■ **Prompt 1**
Retype the passage on rusted stainless steel brewing equipment, reproducing it exactly from "is pickling paste" up to and including "I've used them.".

7955989688_3b265b6305.jpg


i think its a galvanised steel tube that has been welded or braised flush in a thin SS skin to create a bottom drain.

from the inside the rust ring of the tube top stands out. so it needs to go if i am to use this for brewing.

if i were to use an angle grinder i run the risk of creating too much heat and further damaging the SS finish?

could i cut the tube with a hacksaw close to the skin, and use a q max cutter? how much residual pipe could a qmax cutter cup deal with? would it cut thru the weld/braise?

or am i overlooking a simple solution?

once removed i will need a low profile bulkhead fitting, SS would be preferable where should i look for one?

there are also a few rust spots in the SS where water has gathered and 2 surfaces have rested, how is this best treated? I found this
http://www.ehow.com/how_7884554_rust-of ... ances.html
but no mention of cleaning off the rust with sandpaper first?? some of the rust here is a bit ingrained/ established? like here: around the thermo-pocket weld.

7950164982_cbd98e5d29.jpg



is pickling paste available anywhere in small quantities i can only find 2kg packs..

until recently my brewery has been totally plastic, so this shiny stuff is all pretty new, so any help is appreciated...

cheers
 
yep, you may cause it to dis-colour but an angle-grinder isn't as bad as welding heat if you're just a tad careful. You can get special discs for stainless (sometimes called inox); the standard ones can sometimes transfer plain steel/iron to the stainless and start rust that way, though I must say i've not had massive problems when I've used them.

■ **Data rows**

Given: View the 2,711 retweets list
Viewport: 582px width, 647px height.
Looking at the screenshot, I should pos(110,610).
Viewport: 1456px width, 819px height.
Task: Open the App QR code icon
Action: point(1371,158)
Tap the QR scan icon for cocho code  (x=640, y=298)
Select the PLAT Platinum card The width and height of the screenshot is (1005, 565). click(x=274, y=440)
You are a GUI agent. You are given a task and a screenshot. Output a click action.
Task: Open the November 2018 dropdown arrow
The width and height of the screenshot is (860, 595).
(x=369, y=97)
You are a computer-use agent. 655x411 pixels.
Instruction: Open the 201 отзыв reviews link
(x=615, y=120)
--
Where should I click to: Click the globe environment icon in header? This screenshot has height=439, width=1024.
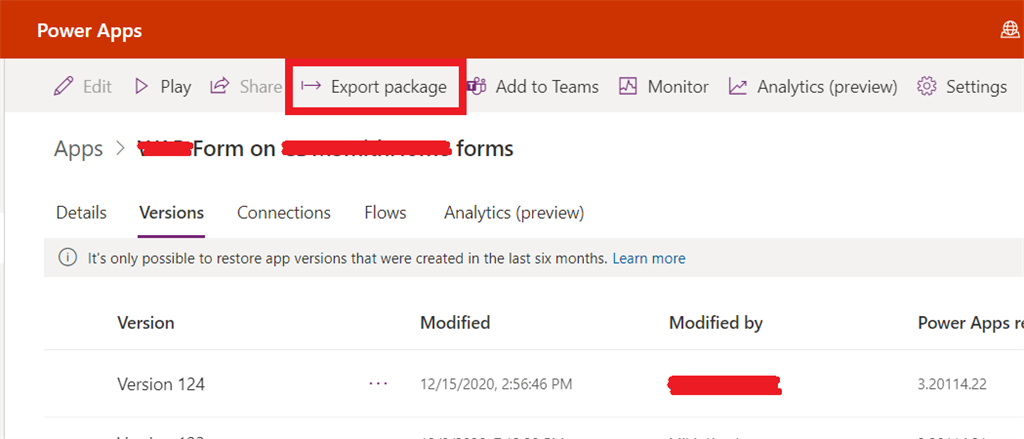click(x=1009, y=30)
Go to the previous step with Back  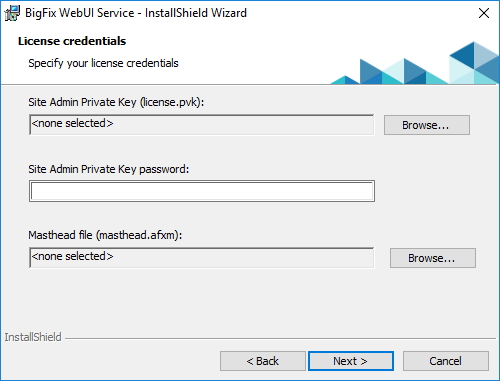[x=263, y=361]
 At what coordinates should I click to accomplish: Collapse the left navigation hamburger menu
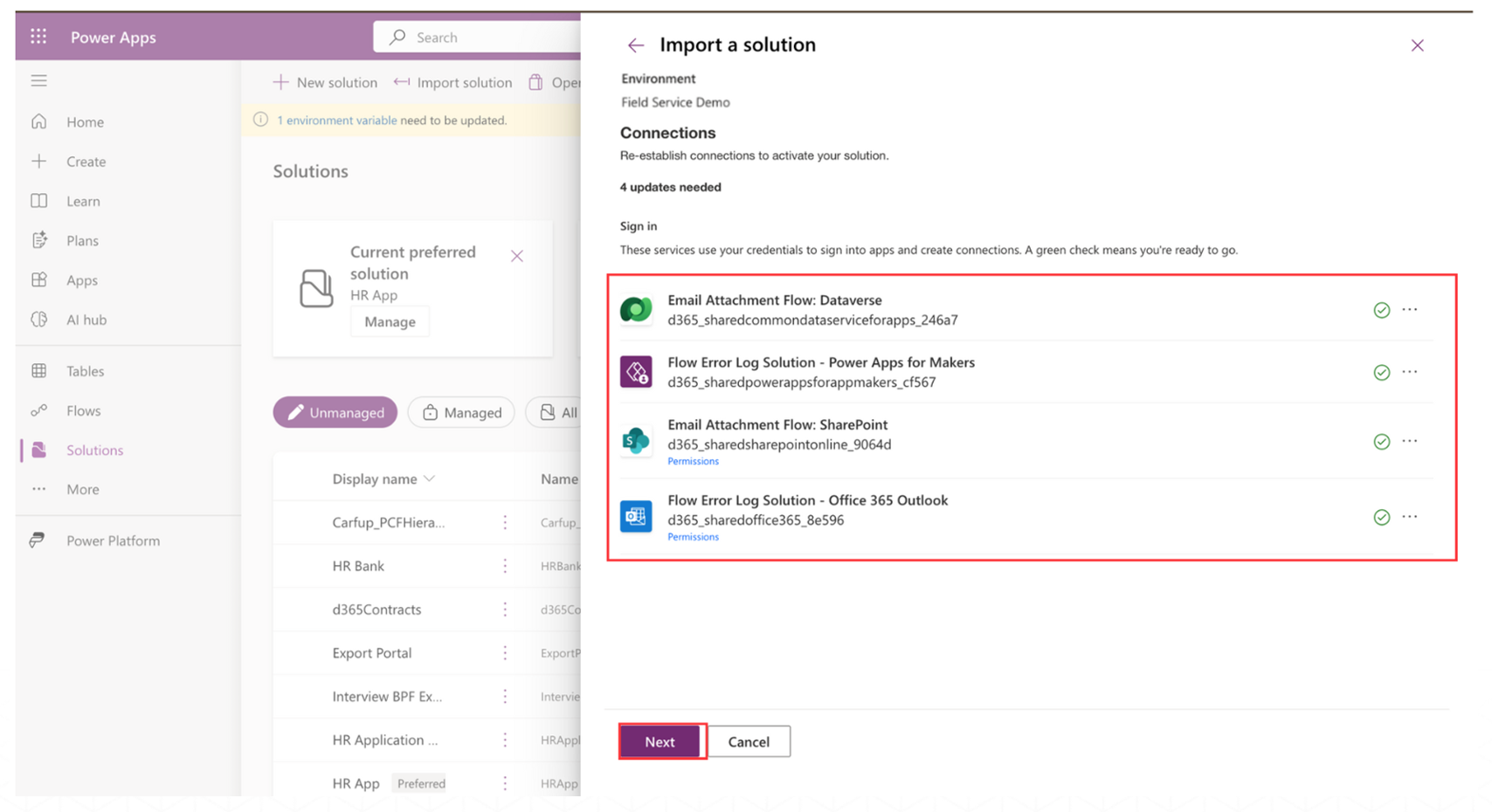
==
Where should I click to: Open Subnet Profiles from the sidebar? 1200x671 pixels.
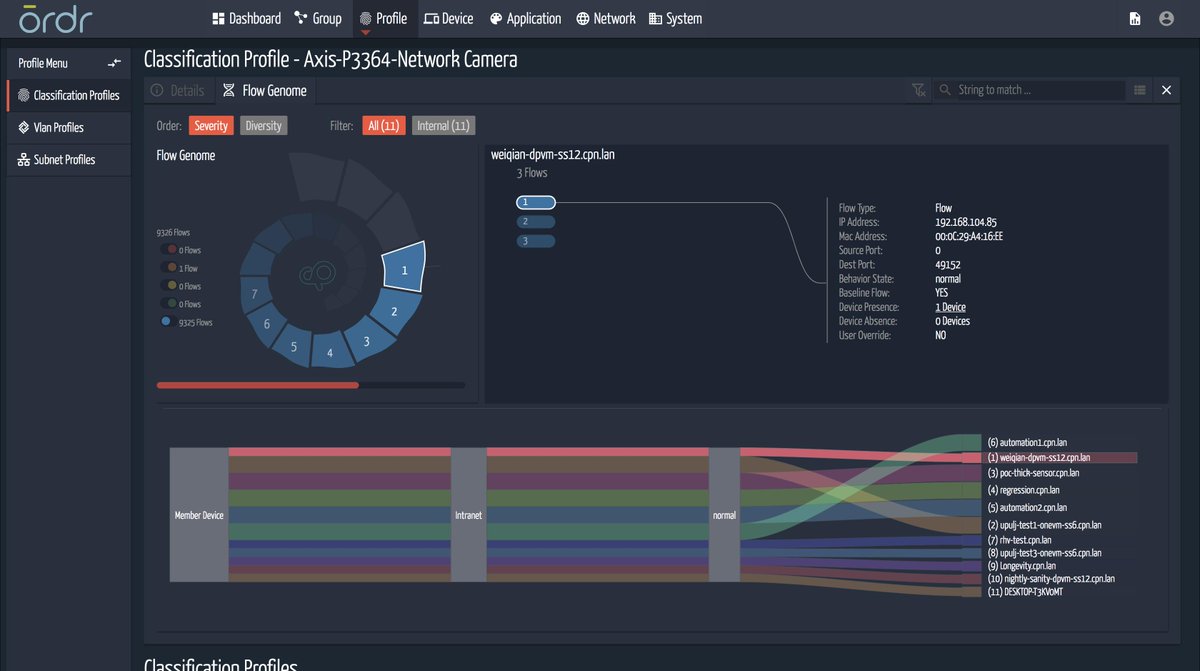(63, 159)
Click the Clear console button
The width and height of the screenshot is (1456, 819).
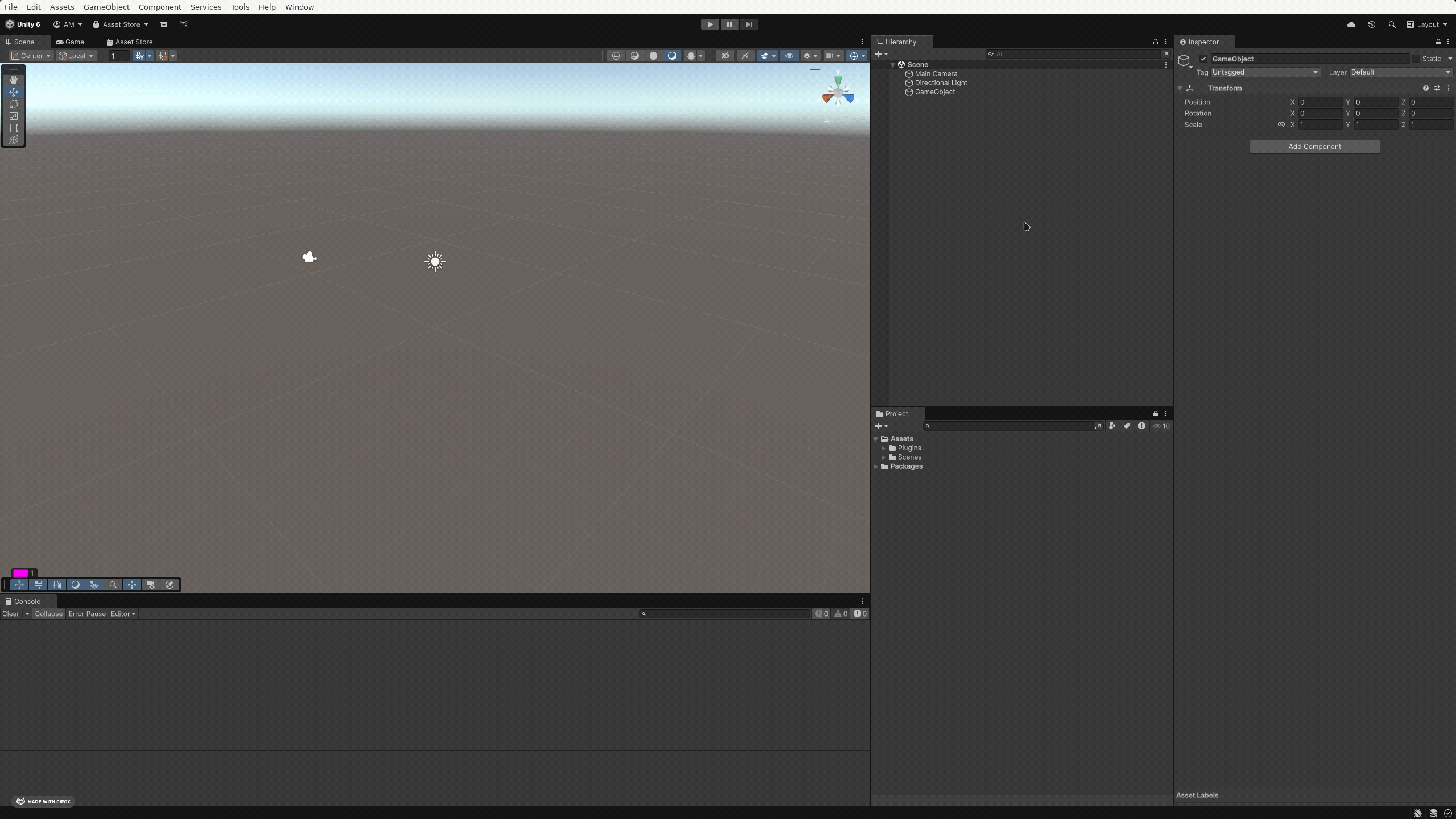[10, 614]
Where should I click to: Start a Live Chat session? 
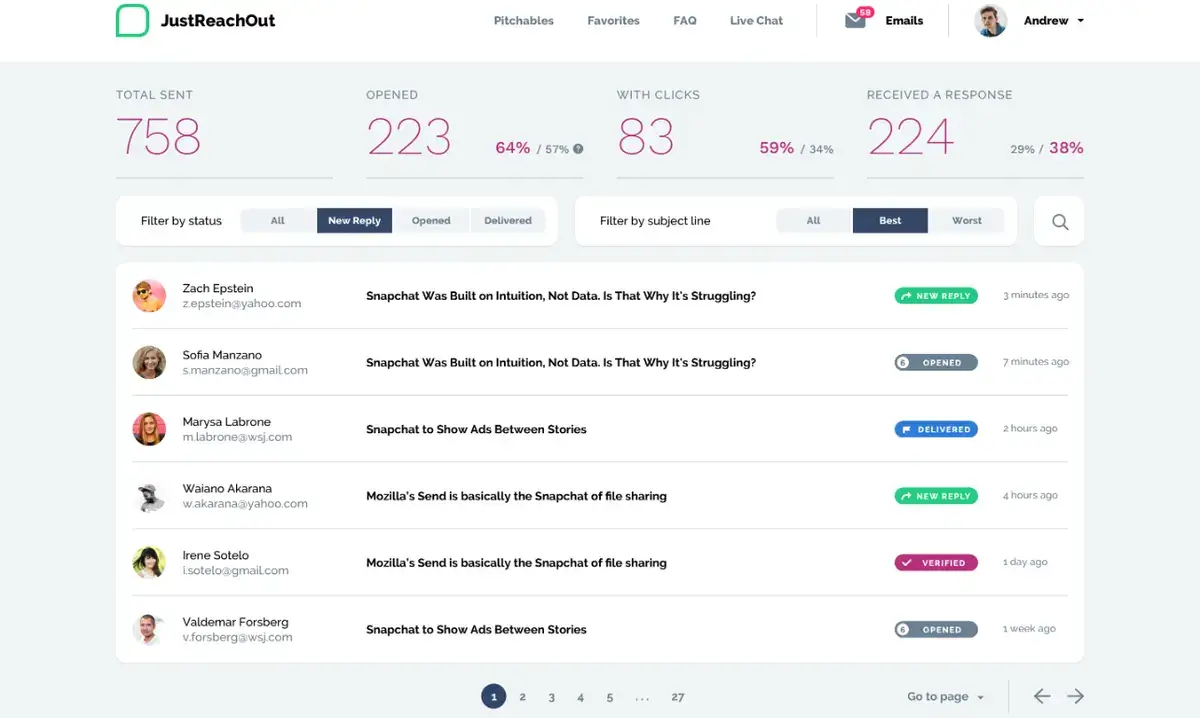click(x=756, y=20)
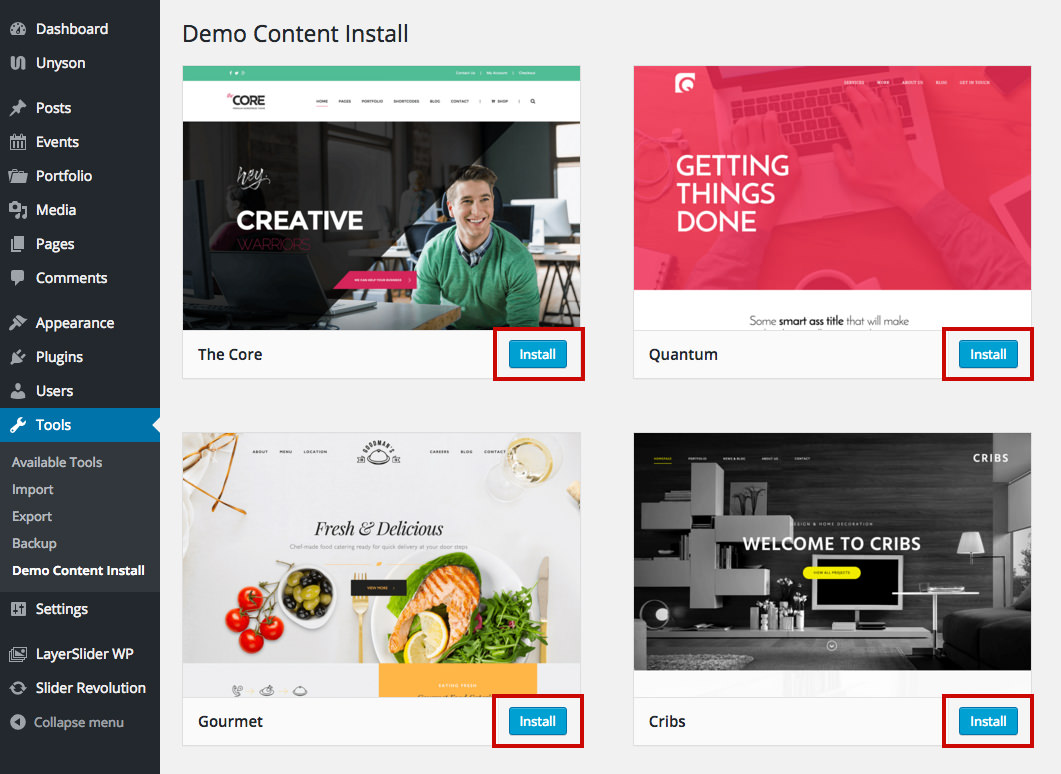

■ **Prompt 2**
Extract every line of the records that contains the string "agent", treating uppercase and lowercase letters as distinct.

■ **Task result 1**
is pickling paste available anywhere in small quantities i can only find 2kg packs..

until recently my brewery has been totally plastic, so this shiny stuff is all pretty new, so any help is appreciated...

cheers
 
yep, you may cause it to dis-colour but an angle-grinder isn't as bad as welding heat if you're just a tad careful. You can get special discs for stainless (sometimes called inox); the standard ones can sometimes transfer plain steel/iron to the stainless and start rust that way, though I must say i've not had massive problems when I've used them.

■ **Task result 2**
You are a GUI agent. You are given a task and a screenshot. Output a click action.
You are a computer-use agent. 655x411 pixels.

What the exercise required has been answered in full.